Stored records
• • •

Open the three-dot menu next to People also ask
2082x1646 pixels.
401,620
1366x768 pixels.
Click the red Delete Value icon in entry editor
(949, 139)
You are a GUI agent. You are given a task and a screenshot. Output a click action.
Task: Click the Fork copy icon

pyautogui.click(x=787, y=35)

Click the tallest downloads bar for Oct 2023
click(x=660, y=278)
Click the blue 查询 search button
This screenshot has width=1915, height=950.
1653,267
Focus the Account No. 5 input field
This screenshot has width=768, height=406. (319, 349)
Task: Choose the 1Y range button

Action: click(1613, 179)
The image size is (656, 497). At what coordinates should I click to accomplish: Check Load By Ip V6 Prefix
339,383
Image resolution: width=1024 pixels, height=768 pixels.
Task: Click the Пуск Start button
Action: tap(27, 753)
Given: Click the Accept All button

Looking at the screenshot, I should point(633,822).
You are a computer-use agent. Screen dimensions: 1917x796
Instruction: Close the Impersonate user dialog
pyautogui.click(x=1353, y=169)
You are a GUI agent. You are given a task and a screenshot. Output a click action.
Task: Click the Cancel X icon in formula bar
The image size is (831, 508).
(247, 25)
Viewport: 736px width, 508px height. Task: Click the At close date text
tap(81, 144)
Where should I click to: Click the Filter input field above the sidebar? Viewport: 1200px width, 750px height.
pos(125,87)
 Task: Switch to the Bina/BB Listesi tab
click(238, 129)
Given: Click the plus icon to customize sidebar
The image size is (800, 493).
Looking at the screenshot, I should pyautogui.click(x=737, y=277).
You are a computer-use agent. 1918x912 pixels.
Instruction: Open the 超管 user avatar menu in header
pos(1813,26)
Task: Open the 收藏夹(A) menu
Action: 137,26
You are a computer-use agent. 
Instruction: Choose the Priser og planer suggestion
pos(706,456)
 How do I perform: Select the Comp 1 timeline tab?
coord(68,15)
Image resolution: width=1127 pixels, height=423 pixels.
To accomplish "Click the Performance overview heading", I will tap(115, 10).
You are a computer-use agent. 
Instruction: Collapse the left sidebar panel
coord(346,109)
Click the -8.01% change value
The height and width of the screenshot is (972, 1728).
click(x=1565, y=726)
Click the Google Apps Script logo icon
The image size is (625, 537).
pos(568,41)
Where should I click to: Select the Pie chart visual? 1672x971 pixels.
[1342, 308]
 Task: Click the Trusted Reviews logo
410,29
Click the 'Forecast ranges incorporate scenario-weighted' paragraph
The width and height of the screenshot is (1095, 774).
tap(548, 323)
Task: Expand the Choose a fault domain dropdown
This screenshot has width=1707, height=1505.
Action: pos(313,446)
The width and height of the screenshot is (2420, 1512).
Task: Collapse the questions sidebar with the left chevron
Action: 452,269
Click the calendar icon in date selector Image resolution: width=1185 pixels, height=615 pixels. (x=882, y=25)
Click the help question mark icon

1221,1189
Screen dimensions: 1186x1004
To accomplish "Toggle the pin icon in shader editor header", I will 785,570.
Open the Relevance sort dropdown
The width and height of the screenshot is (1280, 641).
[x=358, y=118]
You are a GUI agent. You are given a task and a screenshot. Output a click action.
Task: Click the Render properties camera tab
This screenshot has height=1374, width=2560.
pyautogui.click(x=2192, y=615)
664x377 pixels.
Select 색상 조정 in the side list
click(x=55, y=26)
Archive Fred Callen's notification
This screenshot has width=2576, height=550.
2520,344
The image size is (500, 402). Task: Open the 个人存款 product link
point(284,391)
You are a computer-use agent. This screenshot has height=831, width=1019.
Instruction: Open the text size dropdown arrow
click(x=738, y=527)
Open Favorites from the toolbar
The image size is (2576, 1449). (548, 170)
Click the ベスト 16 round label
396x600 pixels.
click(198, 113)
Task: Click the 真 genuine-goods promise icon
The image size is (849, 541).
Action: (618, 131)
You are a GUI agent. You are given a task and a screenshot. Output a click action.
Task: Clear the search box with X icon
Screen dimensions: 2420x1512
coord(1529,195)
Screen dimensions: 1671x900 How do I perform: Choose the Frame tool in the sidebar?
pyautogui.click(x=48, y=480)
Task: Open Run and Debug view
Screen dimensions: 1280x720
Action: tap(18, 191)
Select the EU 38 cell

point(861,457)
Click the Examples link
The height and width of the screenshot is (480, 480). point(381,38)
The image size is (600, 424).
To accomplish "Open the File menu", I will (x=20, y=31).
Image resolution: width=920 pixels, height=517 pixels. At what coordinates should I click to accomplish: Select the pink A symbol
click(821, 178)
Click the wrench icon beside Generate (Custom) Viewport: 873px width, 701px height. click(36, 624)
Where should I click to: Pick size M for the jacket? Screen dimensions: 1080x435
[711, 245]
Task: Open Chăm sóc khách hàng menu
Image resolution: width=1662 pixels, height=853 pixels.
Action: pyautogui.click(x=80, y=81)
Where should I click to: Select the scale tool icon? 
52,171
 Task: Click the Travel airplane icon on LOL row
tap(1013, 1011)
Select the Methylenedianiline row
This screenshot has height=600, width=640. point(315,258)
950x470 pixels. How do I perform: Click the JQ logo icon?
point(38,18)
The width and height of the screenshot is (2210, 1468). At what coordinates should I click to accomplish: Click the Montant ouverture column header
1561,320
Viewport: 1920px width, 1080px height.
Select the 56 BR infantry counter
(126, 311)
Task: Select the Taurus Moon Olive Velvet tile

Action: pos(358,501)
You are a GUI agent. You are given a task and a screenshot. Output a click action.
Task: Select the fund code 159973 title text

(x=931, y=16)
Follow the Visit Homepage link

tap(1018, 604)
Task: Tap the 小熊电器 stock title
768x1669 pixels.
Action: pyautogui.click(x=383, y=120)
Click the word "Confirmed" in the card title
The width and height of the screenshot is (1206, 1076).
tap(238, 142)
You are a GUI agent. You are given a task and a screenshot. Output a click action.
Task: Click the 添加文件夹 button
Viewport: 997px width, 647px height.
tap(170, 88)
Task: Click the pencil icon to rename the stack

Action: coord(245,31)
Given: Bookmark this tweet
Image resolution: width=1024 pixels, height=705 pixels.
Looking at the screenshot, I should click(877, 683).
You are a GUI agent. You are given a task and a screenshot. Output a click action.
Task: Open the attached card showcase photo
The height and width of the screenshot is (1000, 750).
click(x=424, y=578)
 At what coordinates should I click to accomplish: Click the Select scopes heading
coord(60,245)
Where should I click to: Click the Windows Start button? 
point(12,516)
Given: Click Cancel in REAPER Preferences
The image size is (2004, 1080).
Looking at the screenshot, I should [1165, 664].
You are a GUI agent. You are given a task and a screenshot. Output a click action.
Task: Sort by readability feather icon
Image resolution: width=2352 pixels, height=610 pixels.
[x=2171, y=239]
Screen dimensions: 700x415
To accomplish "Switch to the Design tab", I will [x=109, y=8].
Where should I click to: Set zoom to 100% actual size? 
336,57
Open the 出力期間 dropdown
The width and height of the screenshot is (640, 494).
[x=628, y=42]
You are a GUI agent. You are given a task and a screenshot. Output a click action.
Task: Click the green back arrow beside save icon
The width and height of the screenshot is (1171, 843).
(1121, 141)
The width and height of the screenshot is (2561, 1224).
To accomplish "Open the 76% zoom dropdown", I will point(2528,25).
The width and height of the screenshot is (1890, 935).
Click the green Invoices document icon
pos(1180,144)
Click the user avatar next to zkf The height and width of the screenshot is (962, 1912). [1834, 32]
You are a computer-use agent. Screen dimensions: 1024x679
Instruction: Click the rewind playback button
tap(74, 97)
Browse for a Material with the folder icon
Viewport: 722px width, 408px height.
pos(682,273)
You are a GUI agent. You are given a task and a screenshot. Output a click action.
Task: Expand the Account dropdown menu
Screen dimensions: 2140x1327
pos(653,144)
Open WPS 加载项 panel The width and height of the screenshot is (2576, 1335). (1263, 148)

• • •

> Exercise details: Copy the stretch from the start of the rows through the line containing "Looking at the screenshot, I should point(633,822).", swapping "icon" for "symbol" and leaving everything else the same.

> Written response:
Open the three-dot menu next to People also ask
2082x1646 pixels.
401,620
1366x768 pixels.
Click the red Delete Value symbol in entry editor
(949, 139)
You are a GUI agent. You are given a task and a screenshot. Output a click action.
Task: Click the Fork copy symbol

pyautogui.click(x=787, y=35)

Click the tallest downloads bar for Oct 2023
click(x=660, y=278)
Click the blue 查询 search button
This screenshot has width=1915, height=950.
1653,267
Focus the Account No. 5 input field
This screenshot has width=768, height=406. (319, 349)
Task: Choose the 1Y range button

Action: click(1613, 179)
The image size is (656, 497). At what coordinates should I click to accomplish: Check Load By Ip V6 Prefix
339,383
Image resolution: width=1024 pixels, height=768 pixels.
Task: Click the Пуск Start button
Action: tap(27, 753)
Given: Click the Accept All button

Looking at the screenshot, I should point(633,822).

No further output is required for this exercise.